LONDON BRIEFING:THERE AREN'T many company bosses these days who can raise a cheer from their employees. But there were cheers and high fives all round last week as staff at the John Lewis Partnership greeted the announcement of their annual bonus.
On Wednesday morning, just before the doors were opened to shoppers, more than 1,000 staff – or “partners” as they prefer to be known – gathered at John Lewis’s flagship store on London’s Oxford Street to hear the bonus announcement. It was a scene repeated at its stores around the country, as managers opened envelopes revealing the payout.
Despite the impact of the recession on the group – its profits slumped by more than 25 per cent last year – some 69,000 of its staff have been rewarded with a windfall equivalent to almost seven weeks’ pay.
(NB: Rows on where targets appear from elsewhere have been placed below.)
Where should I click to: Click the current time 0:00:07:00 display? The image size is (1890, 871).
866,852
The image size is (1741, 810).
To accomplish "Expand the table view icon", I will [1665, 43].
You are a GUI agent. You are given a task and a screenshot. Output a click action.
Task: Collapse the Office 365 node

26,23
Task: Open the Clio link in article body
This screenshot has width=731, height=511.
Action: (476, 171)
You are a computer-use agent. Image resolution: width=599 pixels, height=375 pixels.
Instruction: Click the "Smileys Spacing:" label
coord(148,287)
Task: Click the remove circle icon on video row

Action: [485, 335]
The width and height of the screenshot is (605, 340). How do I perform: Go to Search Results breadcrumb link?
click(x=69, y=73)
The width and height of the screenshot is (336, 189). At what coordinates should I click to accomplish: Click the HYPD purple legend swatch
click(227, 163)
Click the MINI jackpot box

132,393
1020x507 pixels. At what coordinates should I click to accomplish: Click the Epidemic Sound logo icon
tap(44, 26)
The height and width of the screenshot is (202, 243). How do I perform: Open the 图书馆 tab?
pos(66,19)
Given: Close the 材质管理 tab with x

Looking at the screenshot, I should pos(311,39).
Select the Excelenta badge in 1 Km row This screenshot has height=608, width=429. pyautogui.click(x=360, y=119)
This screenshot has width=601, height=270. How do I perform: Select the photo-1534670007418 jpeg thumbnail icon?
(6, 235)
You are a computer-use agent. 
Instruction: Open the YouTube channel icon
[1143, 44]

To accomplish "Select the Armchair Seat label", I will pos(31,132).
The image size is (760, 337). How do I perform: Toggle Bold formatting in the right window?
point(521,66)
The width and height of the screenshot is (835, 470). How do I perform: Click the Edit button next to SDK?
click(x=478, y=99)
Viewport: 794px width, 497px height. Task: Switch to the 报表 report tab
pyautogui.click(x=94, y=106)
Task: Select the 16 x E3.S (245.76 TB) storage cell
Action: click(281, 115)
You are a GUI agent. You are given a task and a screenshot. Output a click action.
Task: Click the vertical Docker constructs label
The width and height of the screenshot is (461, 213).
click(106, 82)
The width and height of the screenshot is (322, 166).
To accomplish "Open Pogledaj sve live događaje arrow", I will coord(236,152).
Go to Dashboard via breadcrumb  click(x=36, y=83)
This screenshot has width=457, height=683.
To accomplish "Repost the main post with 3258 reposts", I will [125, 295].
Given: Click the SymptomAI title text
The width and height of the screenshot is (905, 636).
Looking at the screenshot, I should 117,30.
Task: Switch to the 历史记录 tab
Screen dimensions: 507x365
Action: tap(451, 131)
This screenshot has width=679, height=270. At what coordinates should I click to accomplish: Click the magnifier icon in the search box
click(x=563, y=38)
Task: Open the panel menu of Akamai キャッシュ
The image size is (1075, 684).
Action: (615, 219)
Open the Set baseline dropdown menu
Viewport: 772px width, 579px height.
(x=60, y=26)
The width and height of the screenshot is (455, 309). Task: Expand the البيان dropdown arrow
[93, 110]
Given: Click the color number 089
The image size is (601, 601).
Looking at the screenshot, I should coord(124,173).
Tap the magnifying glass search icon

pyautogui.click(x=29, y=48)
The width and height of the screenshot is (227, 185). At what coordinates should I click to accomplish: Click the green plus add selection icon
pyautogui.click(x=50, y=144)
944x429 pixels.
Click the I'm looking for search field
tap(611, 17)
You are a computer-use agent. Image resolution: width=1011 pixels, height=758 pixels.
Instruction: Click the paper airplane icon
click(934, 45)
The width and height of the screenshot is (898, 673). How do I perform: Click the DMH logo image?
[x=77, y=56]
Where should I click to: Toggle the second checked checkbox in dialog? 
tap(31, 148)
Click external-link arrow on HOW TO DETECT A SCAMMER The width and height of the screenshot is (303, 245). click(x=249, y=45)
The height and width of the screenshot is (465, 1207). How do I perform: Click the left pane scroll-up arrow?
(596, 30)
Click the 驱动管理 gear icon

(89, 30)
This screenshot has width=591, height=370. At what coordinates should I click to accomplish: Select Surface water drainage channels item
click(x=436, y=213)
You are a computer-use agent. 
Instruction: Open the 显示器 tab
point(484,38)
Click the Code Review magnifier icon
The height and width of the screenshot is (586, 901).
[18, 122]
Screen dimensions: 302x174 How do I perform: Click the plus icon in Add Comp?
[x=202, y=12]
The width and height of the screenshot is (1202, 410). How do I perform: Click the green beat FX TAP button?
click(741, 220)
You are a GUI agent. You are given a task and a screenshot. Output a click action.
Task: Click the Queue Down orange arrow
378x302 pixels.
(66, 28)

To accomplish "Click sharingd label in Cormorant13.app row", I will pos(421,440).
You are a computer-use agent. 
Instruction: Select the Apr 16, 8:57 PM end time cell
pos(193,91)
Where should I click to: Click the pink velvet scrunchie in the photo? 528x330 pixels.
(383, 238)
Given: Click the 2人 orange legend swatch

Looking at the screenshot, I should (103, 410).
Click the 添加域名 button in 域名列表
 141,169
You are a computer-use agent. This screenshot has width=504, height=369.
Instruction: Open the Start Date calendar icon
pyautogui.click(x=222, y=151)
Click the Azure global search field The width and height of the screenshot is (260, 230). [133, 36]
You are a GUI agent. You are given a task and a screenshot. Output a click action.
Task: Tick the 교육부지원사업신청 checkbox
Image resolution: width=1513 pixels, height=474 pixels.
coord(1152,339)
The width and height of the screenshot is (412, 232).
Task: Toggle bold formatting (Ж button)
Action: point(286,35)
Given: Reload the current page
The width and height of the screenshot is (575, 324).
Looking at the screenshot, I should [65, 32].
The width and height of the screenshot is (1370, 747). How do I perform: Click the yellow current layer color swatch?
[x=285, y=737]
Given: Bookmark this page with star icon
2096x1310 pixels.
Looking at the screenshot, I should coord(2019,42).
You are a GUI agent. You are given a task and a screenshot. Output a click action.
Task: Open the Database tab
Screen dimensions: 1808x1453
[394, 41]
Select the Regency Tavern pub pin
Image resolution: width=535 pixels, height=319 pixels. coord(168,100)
Although the size of the bonus fell well short of the previous year’s figure, which was equivalent to 10 weeks’ salary, there was genuine delight among the John Lewis workforce.
Everyone at the group – from the chairman to the canteen staff, from postroom workers to store managers – receives exactly the same percentage payout. The higher paid will obviously receive a larger amount, but the figure equates to the same proportion of salary for everyone.
As an employee-owned partnership, John Lewis is a very different beast from a publicly-quoted company. With no outside shareholders to make demands, and no share price to worry about, it can afford to take a much longer-term view of its business. It has the freedom to make decisions that would not be popular with investors, but which are in the best interests of the company and its employees.
The impact of the recession has forced the group to put some of its expansion plans on hold. It has had to abandon its previous target to open 10 stores in 10 years, although it is still optimistic that its store in the Dublin Central development on O’Connell Street, its first move outside the UK and due to open in 2013, will go ahead.
As the row over rewards for failure rumbles on, other companies, quoted or not, would do well to take a closer look at how John Lewis does these things.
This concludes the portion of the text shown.